Nota de Solidariedade – 100.000 vítimas de COVID-19
Infelizmente chegamos nesta marca, muito triste contabilizar tantas vítimas: 100 mil pessoas tiveram suas vidas interrompidas pela COVID-19.
“Como sacerdote, manifesto a minha solidariedade à todos. Sigamos em frente! Em algum momento tudo isso irá passar”, atesta o babalawô Ivanir dos Santos, interlocutor da CCIR.
Nota de Solidariedade
Ao alcançarmos o triste patamar inimaginável das 100 mil mortes pela COVID-19, a Comissão de Combate à Intolerância Religiosa (CCIR) se une na dor e na solidariedade às perdas irreparáveis.
Que essas existências ceifadas nos inspirem a valorizar a vida, a respeitar o próximo, a cultivar a compaixão para com todos, em especial para com as populações das florestas, das comunidades, quilombolas tão fragilizadas pela pandemia. Que cada nome desses cem mil possa ser lembrado e reverenciado e que cada familiar, cada amigo encontre conforto na sua fé religiosa.
O Rabino Sérgio Margulies, da Associação Religiosa Israelita do Rio de Janeiro-ARI, também presta homenagem. “A dor da perda pela imponderável, pelo imprevisível que essas vidas que se foram, que essas existências que foram se ceifadas do nosso convívio possam nos orientar para mais respeito, pra vínculos, com mais afeto, solidariedade, entendimento e valorização da santidade da vida, que assim, esses que partiram para o seu descanso eterno. Vítimas da convit possam ter seus nomes honrados e abençoados através de nossos atos, de cuidado um para com outro. Que assim seja, amém”

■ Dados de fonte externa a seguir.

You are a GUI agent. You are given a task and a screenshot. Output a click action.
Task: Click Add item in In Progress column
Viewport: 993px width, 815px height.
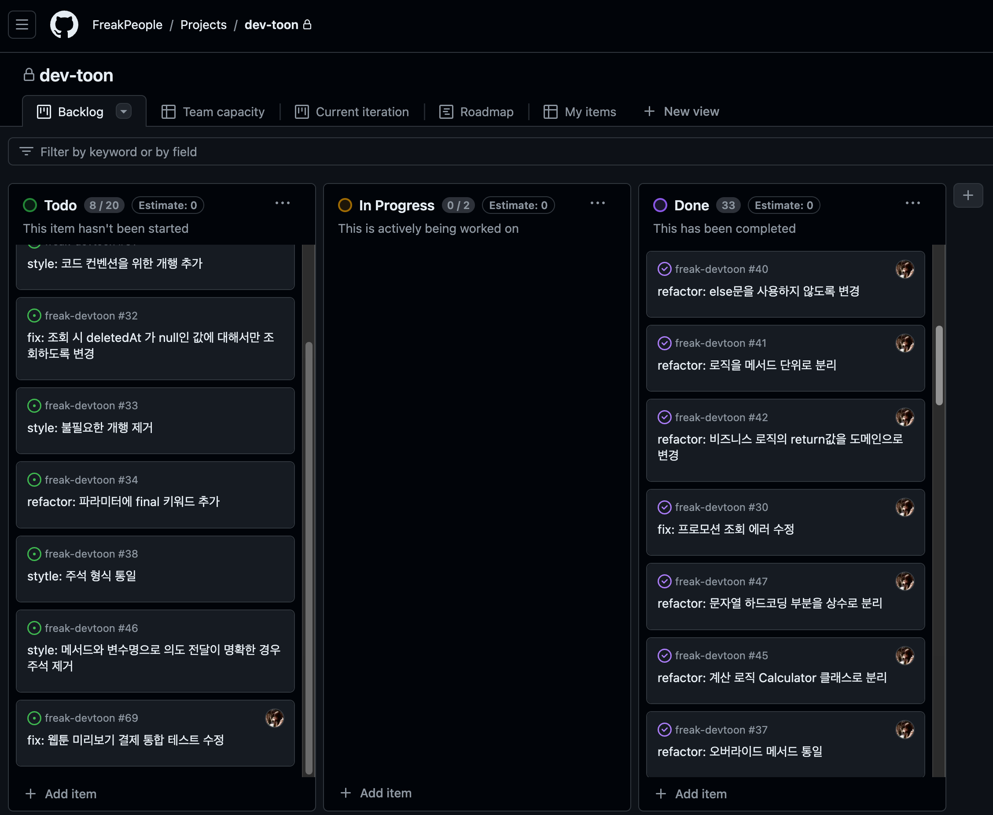376,793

“Esconde sua dor atrás da fé, para não se desesperar com a doença ao seu redor, escute o mundo mesmo que ninguém te escute, se preocupe com todo o mundo, embora poucas pessoas se importem , seja forte porque tem que ser, não porque queira ser, preze pela vida, pelos cuidados para que no futuro alguém possa além do abraço lhe dizer: Não se preocupe eu estou aqui com você”, compreende Yango ti Obalúwàyíé, promoter de mídia afro.